PROBLEM TO SOLVE:
A verbatim copy of the entries is the required answer.

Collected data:
****************************************
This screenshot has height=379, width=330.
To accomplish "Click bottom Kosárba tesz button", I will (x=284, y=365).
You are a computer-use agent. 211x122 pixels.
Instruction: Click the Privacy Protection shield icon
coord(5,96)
****************************************
RESULT:
This screenshot has height=379, width=330.
To accomplish "Click bottom Kosárba tesz button", I will (x=284, y=365).
You are a computer-use agent. 211x122 pixels.
Instruction: Click the Privacy Protection shield icon
coord(5,96)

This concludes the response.